• Short exercise
Rewrite everything from the start of the listing down to the line containing "reference images tool", substituting "specific" for "particular" and leaving all else unchanged. Omit the pictures from your answer.

• Stored records
+---+

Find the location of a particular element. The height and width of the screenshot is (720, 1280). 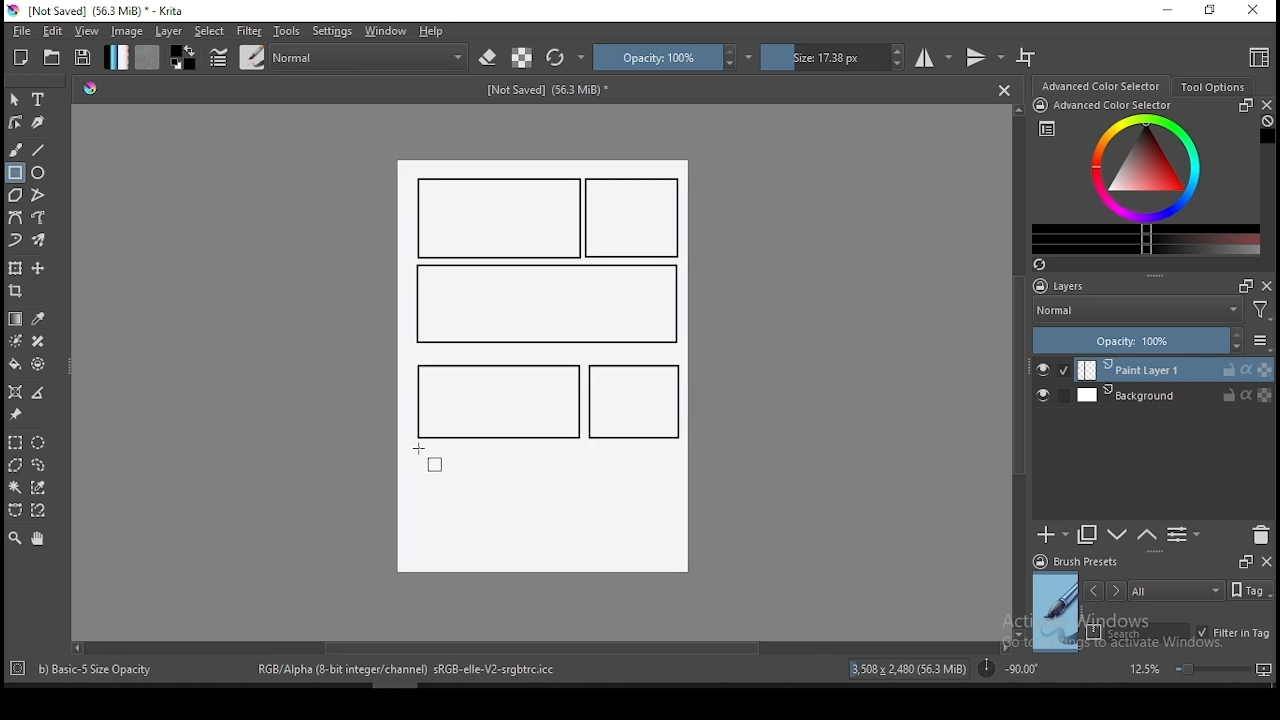

reference images tool is located at coordinates (14, 415).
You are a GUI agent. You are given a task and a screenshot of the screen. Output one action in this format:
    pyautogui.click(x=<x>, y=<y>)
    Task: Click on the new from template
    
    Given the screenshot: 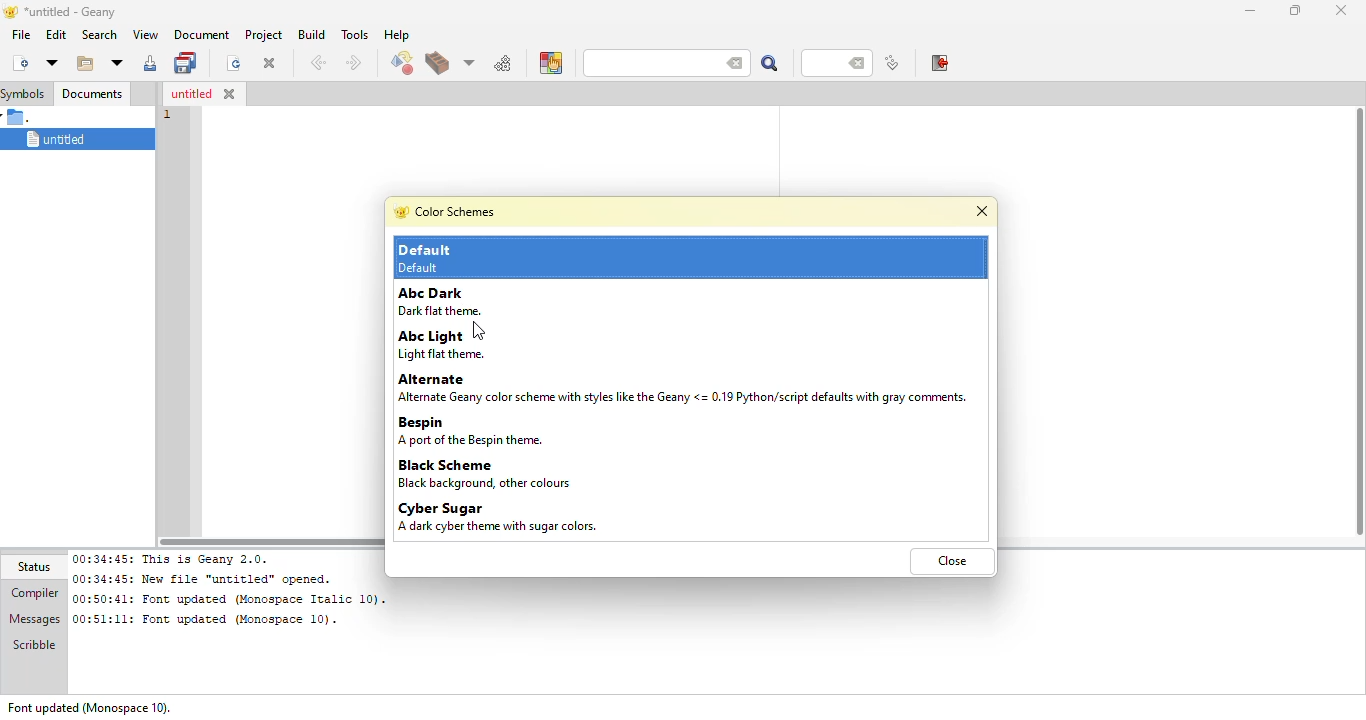 What is the action you would take?
    pyautogui.click(x=51, y=62)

+---+

• Full solution
Find the location of a specific element. The height and width of the screenshot is (720, 1280). 

reference images tool is located at coordinates (14, 415).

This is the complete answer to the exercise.